As a harp-studying teenager immersed in European classical music, in fact, Younger hadn’t even had her first encounter of the close kind with harp improvisations until, at 15, she became mesmerized by a recording by the legendary Alice Coltrane (wife of John Coltrane and mother of Ravi Coltrane) on an album her parents had bought for her.
“It sounded so much cooler than the method book I was working on at the time,” Younger said by phone from her Harlem apartment. “I had never really picked up the harp to play anything but classical music while I was in school. It wasn’t until near graduation time at Hartt when Nat Reeves introduced me to Kenny Garrett that I started to branch out.”
As part of that branching out, she has since performed with many jazz luminaries, including Pharoah Sanders, Charlie Haden, Butch Morris, Reggie Workman, and Bill Lee, as well as with hip-hop and R&B artists Lauryn Hill, Common, John Legend, and Drake.
In 2007, in a major turning point in her career, the harpist got a call from none other than Ravi Coltrane to play at a memorial for his mother who had died earlier that year.

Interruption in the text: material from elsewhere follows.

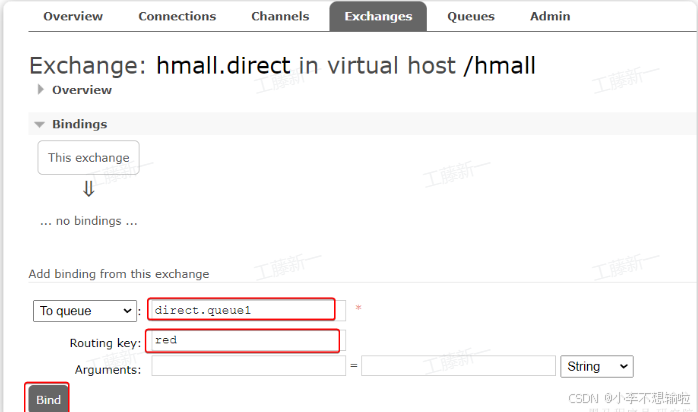Screen dimensions: 698x412
Task: Click the red required asterisk
Action: [358, 308]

“I was very young and on stage with all these masters. After that I began to work more with Ravi. He told me that he really likes the harp styles of his mother; Dorothy Ashby (a groundbreaking harpist who brought the once seeming anarchy of bebop to the celestial instrument); and Carlos Salzedo (the towering classical harp genius and virtuoso).
“What that meant to me was that Ravi wanted elements of the spirituality of his mom’s playing, the straight-ahead quality of Dorothy Ashby and the classical quality of Carlos Salzedo.
“That is what my sound has morphed into. It’s sort of like I mix it all up in a bowl in a blender and out pops this sound that may be hard to identify, but includes all those qualities.”
Younger’s concert harp embraces everything from classical and jazz to funk and hip-hop.
Wax & Wane, with its seven, groove-driven selections, pairs Younger with flutist Anne Drummond, tenor saxophonist Chelsea Baratz; Dezron Douglas, who puts aside his double bass for electric bass; drummer Dana Hawkins, plus guitarist Mark Whitfield, along with periodic string seasonings by the duo, Chargaux.
While Wax & Wane thrives and drives on a heavy funk vibe, it also exudes a variety of moods, right from the opener, "Soul Vibrations," an exotic reverie, to the finale, "Black Gold," a motherlode of funk-fueled flights of fancy. Cozily cushioned textures and atmospherics prevail throughout.
"Wax & Wane," the CD’s title tune, struts confidently with a catchy melody, mixing swagger with soul. The poetically titled "Ebony Haze" paints with the palette of contemporary impressionism and funk chamber music.
"Afro Harping"is Younger's tribute to Ashby, who, along with the iconic Alice Coltrane, is a catalytic and spiritual inspiration in her quest to expand the harp’s stylistic horizons beyond traditional boundaries. Her new CD marks the latest step in her evolving celebration of the modern soul and contemporary consciousness of the venerable instrument with roots in antiquity.

Younger described her release as “a short statement of vinyl recording length” with “one very specific concept of just funky.”
“I’m not even sure what the accurate classification of it is, but that’s sort of the beauty of it all. Why does it even have to be classified?” she said, reflecting her disdain for the neat, claustrophobic categories that critics love so much.
Breaking down conventional barriers by integrating contemporary styles with straight-head and classical music, she suggested, might even have the very positive side effect of attracting a sorely needed young demographic into the aging jazz fold.
“If it means you play a very traditional classical piece and a straight-ahead piece and then something that will grab a younger audience, I think that’s fine since children are our future. They’re next.” she said. “If we want young people to embrace the tradition, we have to introduce it to them in a way that they can like it, understand it and relate to it.
“Play some Bach, some Ellington, and then you grab them and rope them in. It’s a way to keep the music alive.”